Various scoring systems have been studied in the literature and have been evaluated for parameters such as rebleeding, mortality, need for blood transfusion, need for surgical intervention and hospital stay. Validated systems appearing in the literature include the Addenbrooke’s [Cameron et al. 2002], Blatchford [Chen et al. 2007; Gralnek and Dulai, 2004; Masaoka et al. 2007] and Rockall [Camellini et al. 2004; Church et al. 2006; Enns et al. 2006; Phang et al. 2000; Rockall et al. 1995; Rotondano et al. 2011; Sanders et al. 2002] scoring systems. The standard for this audit was the SIGN guidelines; hence, we used the Rockall score assessment before and after endoscopy. The NICE guidelines recommend the use of the Blatchford score at first assessment, and the full Rockall score after endoscopy. Regardless of which scoring system is used, high-risk patients should be promptly identified and offered emergency treatment. Furthermore, identifying low-risk patients may possibly facilitate earlier discharge and create more hospital beds. Through appropriate use of PPIs, rebleeding rates [Lau et al. 2000], mortality rates [Leontiadis et al. 2004] and costs can be reduced if prescribed appropriately and when indicated as per guideline recommendations [Ballard et al. 2008; Lau et al. 2007].
Improved outcomes when using order sets have been previously reported in several cases such as the appropriate administration of antibiotics in surgical patients [Braxton et al. 2010; Lau et al. 2000], improving sepsis outcomes [Thiel et al. 2009; Winterbottom et al. 2011], reducing mortality in patients with pneumonia [Fleming et al. 2009], improving outcomes in heart failure patients [Ballard et al. 2010], optimizing end-of-life care [Walker et al. 2011] and managing patients with alcohol withdrawal [Riddle et al. 2010].
We have identified the potential to expand the use of action sets for other emergencies in our Trust.

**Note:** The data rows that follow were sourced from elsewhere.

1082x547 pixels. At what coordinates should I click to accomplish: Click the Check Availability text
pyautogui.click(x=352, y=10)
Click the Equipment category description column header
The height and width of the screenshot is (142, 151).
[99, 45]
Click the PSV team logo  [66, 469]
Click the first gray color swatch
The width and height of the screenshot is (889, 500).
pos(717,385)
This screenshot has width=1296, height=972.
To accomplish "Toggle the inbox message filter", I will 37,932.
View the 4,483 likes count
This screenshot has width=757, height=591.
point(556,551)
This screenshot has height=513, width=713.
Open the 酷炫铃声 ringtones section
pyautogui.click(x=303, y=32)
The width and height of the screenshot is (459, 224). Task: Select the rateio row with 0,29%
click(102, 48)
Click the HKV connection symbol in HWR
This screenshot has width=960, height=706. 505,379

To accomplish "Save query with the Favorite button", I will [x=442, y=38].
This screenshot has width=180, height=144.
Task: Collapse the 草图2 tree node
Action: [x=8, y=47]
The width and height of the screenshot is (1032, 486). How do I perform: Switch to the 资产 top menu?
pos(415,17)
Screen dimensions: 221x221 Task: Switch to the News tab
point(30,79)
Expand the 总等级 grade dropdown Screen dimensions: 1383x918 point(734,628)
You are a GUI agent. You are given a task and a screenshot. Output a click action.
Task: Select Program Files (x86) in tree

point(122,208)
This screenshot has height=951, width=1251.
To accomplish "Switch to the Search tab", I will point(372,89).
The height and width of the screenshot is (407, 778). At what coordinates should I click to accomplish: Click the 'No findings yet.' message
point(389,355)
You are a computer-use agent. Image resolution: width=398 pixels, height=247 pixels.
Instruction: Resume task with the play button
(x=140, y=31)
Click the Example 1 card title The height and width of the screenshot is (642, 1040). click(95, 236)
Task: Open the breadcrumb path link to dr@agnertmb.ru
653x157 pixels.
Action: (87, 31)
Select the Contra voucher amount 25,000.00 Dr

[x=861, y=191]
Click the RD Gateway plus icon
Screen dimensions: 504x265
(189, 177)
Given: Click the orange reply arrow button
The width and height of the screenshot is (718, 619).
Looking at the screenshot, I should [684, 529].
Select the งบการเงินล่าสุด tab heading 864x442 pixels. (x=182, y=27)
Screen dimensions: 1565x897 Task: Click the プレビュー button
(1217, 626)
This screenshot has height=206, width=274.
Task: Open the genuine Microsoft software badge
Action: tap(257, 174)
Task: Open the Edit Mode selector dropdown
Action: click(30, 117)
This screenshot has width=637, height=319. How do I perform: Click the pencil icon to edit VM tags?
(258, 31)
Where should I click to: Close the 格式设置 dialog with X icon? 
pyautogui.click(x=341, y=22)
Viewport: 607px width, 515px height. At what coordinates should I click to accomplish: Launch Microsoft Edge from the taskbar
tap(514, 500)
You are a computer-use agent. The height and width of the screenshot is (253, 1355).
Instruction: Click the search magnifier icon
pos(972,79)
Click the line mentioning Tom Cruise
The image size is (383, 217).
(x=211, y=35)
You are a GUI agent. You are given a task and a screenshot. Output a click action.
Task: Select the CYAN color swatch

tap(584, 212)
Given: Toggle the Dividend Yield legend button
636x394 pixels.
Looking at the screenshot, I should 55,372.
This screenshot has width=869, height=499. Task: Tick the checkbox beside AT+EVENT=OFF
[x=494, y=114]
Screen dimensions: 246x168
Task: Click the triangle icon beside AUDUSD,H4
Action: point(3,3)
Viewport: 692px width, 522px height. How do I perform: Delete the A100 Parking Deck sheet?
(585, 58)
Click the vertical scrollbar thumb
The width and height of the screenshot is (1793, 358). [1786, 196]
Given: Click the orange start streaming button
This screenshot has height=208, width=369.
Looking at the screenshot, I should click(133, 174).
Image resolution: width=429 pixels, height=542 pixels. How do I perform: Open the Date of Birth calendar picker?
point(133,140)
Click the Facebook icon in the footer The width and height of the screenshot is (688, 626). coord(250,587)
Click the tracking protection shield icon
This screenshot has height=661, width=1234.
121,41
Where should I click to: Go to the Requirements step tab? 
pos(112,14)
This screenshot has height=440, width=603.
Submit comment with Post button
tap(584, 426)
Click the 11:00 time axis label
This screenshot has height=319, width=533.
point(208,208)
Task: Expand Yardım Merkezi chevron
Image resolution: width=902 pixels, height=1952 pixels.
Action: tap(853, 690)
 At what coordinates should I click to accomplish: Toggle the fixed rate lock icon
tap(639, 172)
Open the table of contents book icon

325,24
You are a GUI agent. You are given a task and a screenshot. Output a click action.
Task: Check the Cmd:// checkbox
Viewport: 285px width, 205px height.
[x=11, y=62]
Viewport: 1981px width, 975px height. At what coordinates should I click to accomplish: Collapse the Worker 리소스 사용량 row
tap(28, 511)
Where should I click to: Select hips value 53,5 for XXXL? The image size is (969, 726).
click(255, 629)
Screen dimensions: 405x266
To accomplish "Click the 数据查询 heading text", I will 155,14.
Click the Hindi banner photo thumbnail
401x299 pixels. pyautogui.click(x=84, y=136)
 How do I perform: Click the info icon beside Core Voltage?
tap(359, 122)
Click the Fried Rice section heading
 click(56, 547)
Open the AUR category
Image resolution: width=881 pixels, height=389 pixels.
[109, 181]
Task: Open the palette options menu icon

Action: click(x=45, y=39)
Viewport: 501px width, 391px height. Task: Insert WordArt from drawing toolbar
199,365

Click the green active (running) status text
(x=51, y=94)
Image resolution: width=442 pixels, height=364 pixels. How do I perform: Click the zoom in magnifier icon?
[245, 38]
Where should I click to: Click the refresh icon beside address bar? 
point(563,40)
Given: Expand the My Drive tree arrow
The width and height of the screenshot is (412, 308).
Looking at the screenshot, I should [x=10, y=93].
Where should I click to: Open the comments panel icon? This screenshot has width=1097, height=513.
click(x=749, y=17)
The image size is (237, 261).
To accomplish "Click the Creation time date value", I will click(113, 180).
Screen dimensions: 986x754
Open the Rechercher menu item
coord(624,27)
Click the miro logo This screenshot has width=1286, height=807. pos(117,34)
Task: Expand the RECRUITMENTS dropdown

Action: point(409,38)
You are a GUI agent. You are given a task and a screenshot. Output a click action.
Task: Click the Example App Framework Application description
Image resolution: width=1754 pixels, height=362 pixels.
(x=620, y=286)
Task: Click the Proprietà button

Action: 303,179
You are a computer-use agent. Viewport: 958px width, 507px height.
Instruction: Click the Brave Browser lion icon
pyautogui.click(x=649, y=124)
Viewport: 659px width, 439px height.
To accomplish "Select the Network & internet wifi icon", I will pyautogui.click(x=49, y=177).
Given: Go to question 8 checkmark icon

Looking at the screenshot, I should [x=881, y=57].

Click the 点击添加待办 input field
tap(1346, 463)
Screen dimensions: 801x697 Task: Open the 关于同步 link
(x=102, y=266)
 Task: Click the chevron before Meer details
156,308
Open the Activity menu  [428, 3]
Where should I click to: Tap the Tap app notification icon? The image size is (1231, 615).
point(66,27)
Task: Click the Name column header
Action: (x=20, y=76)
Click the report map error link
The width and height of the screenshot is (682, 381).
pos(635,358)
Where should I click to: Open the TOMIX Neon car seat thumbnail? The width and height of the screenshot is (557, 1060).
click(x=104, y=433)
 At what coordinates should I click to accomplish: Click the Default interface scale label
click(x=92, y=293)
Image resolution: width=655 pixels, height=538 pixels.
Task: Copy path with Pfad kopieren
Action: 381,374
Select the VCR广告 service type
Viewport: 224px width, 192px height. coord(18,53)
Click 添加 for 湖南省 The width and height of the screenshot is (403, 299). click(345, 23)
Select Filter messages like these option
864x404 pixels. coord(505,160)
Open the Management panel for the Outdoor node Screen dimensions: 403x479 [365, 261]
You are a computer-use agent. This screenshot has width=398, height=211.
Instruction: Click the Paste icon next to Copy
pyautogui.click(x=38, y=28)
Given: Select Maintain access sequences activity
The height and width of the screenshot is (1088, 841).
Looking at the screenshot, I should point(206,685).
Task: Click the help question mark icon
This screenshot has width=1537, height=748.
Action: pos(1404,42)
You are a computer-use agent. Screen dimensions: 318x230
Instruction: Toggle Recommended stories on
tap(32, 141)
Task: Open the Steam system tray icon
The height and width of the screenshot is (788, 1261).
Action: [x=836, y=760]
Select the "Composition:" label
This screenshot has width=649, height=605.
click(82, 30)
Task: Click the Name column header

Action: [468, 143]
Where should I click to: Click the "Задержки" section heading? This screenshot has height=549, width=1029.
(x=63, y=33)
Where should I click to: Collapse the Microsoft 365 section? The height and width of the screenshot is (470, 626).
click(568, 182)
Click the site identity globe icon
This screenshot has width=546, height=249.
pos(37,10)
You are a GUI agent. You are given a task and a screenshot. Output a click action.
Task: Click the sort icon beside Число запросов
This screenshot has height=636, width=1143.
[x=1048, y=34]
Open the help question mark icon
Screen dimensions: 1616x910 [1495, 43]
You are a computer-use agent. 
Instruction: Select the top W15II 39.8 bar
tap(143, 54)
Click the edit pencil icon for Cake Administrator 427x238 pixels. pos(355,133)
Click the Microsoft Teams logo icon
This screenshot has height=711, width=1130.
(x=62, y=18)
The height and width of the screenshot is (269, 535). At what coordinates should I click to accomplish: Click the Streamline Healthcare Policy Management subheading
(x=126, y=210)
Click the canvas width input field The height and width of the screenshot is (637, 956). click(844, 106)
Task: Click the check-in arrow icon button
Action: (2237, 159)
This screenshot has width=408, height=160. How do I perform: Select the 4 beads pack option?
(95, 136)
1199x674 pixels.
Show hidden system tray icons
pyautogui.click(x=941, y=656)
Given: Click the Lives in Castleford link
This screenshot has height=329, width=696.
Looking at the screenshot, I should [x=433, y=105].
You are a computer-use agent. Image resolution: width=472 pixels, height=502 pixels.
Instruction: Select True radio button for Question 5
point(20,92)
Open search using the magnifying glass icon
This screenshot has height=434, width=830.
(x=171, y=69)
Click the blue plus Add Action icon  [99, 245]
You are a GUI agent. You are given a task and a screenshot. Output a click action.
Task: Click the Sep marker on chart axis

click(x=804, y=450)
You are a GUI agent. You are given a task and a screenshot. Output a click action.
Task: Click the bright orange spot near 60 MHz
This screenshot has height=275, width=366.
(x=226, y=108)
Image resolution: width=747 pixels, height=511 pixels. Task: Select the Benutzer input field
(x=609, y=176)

This will promote the use of updated and evidence-based guidelines in a wider spectrum of acute presentations, such as asthma and chronic obstructive pulmonary disease (COPD) exacerbations, head injuries and acute coronary syndromes. Action sets may be limited by failures in electronic systems and equipment. These tools are by in no way utilities that eliminate clinical judgement and didactic lectureship. During life-threatening emergencies and staff shortages, there may not be enough time to activate action sets appropriately and clinicians will need to act on already-established knowledge on clinical guidelines and standards.
Footnotes
Funding
This research received no specific grant from any funding agency in the public, commercial, or not-for-profit sectors.
Conflict of interest statement
Dr O’Beirne has received consultancy fees from Ferring pharmaceuticals. The other authors have no conflicts of interest to declare.